We certainly didn’t live up to those words in 1870s, when government was in many ways more corrupt than it is now. But the animating philosophy of a public good was still alive then. In contrast, Buckley v Valeo (1976) defines political money as constitutionally protected speech, and Citizens United (2010) equates businesses with civic associations. These are examples of a general erosion of a distinction between public good and private interests.
5. States have increasing power
If we lived in a neo-“liberal” or laissez-faire era, states would be constrained. In some ways, they are, but they also have more access to data about people than ever before; they have an easier time surveilling, influencing, punishing, and even killing individuals; and they operate increasingly powerful systems for enforcing discipline, headlined by the vast prison system of the USA. Their ability to see, count, and act also extends far beyond their borders, making people in most parts of the world subject to more than one government at once.
6. But states need their citizens less
On the other hand, states don’t need their own citizens. They don’t need us as military conscripts, because they can fight using small numbers of highly equipped experts, and they don’t need most of us as taxpayers, because they can finance their operations on international markets.
Mitt Romney did himself no favors by accusing 53% of Americans of being “takers” instead of “makers.” (Also, his numbers were off, since he omitted people who pay payroll taxes.) But he was right that a small minority can finance a modern government, which means that the state really doesn’t have to pay much attention to the rest of its people.
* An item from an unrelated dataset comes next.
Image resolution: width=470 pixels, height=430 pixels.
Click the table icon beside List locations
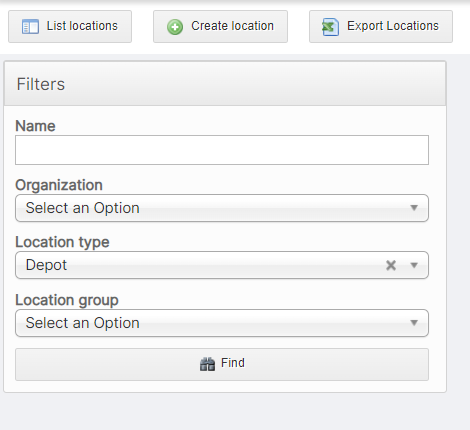tap(30, 27)
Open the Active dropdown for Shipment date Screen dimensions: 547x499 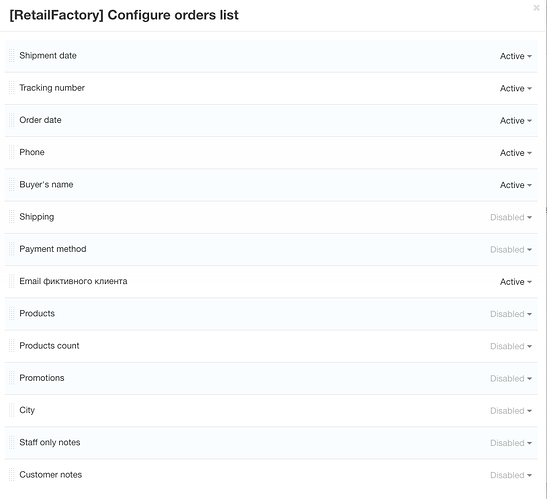516,56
Put those six premises together, and you would predict a political regime in which investors use an expansive and intrusive state to promote their own interests. This seems almost precisely accurate as a description of regime like China’s, and all too apt when applied to the US, the UK, or the EU as well. It doesn’t excuse voting for Donald Trump, who offers no alternative and threatens fundamental rights. I don’t think it offers a very good rationale for Brexit, either. But it does explain why a political class wedded to this status quo would face an electoral insurrection.